**TASK ITEM:**
Repeat every entry below exactly as given.

[Stored records]
--- --- ---
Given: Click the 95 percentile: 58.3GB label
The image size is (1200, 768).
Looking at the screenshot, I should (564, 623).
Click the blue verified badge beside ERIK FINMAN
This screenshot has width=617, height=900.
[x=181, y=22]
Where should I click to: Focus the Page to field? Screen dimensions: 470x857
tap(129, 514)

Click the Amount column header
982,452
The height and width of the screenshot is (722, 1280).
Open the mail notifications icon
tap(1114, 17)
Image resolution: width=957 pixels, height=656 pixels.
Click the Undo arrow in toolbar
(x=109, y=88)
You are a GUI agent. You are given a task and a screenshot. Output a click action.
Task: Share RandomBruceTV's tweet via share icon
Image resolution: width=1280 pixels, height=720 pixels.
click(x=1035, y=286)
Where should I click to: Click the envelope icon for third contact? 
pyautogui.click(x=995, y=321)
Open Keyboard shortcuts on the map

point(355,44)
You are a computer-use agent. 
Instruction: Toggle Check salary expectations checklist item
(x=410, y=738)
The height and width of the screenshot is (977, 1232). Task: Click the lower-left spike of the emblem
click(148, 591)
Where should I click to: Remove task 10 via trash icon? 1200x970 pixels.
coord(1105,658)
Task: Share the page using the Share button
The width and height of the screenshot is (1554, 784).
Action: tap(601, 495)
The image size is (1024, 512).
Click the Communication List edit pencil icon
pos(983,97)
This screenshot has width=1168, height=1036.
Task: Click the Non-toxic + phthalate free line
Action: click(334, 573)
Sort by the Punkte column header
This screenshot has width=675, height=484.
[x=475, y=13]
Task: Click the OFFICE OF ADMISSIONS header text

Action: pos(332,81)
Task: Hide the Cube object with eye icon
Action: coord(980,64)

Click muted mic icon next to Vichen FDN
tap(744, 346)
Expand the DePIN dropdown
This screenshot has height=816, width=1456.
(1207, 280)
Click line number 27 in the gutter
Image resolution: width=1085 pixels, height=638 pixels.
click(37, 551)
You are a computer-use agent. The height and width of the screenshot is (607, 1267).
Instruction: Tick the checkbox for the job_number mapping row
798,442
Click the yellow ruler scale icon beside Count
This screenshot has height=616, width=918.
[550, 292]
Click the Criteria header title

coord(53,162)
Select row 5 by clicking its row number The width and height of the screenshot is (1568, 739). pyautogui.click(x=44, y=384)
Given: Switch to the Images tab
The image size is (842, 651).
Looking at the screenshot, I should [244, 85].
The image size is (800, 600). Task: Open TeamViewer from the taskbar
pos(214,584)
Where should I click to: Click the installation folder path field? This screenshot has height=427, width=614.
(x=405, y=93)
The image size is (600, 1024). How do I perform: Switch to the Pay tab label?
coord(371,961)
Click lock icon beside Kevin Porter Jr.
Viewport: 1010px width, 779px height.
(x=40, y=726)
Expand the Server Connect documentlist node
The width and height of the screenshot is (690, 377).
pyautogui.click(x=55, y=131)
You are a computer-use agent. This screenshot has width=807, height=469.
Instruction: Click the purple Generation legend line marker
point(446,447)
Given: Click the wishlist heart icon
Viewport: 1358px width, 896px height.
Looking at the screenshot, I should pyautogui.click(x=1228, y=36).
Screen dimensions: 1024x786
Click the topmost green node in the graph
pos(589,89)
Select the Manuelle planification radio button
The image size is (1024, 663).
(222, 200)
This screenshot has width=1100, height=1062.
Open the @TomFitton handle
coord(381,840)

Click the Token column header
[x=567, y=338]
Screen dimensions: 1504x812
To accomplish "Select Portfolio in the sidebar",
--- --- ---
**ANSWER BELOW:**
Given: Click the 95 percentile: 58.3GB label
The image size is (1200, 768).
Looking at the screenshot, I should (564, 623).
Click the blue verified badge beside ERIK FINMAN
This screenshot has width=617, height=900.
[x=181, y=22]
Where should I click to: Focus the Page to field? Screen dimensions: 470x857
tap(129, 514)

Click the Amount column header
982,452
The height and width of the screenshot is (722, 1280).
Open the mail notifications icon
tap(1114, 17)
Image resolution: width=957 pixels, height=656 pixels.
Click the Undo arrow in toolbar
(x=109, y=88)
You are a GUI agent. You are given a task and a screenshot. Output a click action.
Task: Share RandomBruceTV's tweet via share icon
Image resolution: width=1280 pixels, height=720 pixels.
click(x=1035, y=286)
Where should I click to: Click the envelope icon for third contact? 
pyautogui.click(x=995, y=321)
Open Keyboard shortcuts on the map

point(355,44)
You are a computer-use agent. 
Instruction: Toggle Check salary expectations checklist item
(x=410, y=738)
The height and width of the screenshot is (977, 1232). Task: Click the lower-left spike of the emblem
click(148, 591)
Where should I click to: Remove task 10 via trash icon? 1200x970 pixels.
coord(1105,658)
Task: Share the page using the Share button
The width and height of the screenshot is (1554, 784).
Action: tap(601, 495)
The image size is (1024, 512).
Click the Communication List edit pencil icon
pos(983,97)
This screenshot has width=1168, height=1036.
Task: Click the Non-toxic + phthalate free line
Action: click(334, 573)
Sort by the Punkte column header
This screenshot has width=675, height=484.
[x=475, y=13]
Task: Click the OFFICE OF ADMISSIONS header text

Action: pos(332,81)
Task: Hide the Cube object with eye icon
Action: coord(980,64)

Click muted mic icon next to Vichen FDN
tap(744, 346)
Expand the DePIN dropdown
This screenshot has height=816, width=1456.
(1207, 280)
Click line number 27 in the gutter
Image resolution: width=1085 pixels, height=638 pixels.
click(37, 551)
You are a computer-use agent. The height and width of the screenshot is (607, 1267).
Instruction: Tick the checkbox for the job_number mapping row
798,442
Click the yellow ruler scale icon beside Count
This screenshot has height=616, width=918.
[550, 292]
Click the Criteria header title

coord(53,162)
Select row 5 by clicking its row number The width and height of the screenshot is (1568, 739). pyautogui.click(x=44, y=384)
Given: Switch to the Images tab
The image size is (842, 651).
Looking at the screenshot, I should [244, 85].
The image size is (800, 600). Task: Open TeamViewer from the taskbar
pos(214,584)
Where should I click to: Click the installation folder path field? This screenshot has height=427, width=614.
(x=405, y=93)
The image size is (600, 1024). How do I perform: Switch to the Pay tab label?
coord(371,961)
Click lock icon beside Kevin Porter Jr.
Viewport: 1010px width, 779px height.
(x=40, y=726)
Expand the Server Connect documentlist node
The width and height of the screenshot is (690, 377).
pyautogui.click(x=55, y=131)
You are a computer-use agent. This screenshot has width=807, height=469.
Instruction: Click the purple Generation legend line marker
point(446,447)
Given: Click the wishlist heart icon
Viewport: 1358px width, 896px height.
Looking at the screenshot, I should pyautogui.click(x=1228, y=36).
Screen dimensions: 1024x786
Click the topmost green node in the graph
pos(589,89)
Select the Manuelle planification radio button
The image size is (1024, 663).
(222, 200)
This screenshot has width=1100, height=1062.
Open the @TomFitton handle
coord(381,840)

Click the Token column header
[x=567, y=338]
Screen dimensions: 1504x812
To accomplish "Select Portfolio in the sidebar",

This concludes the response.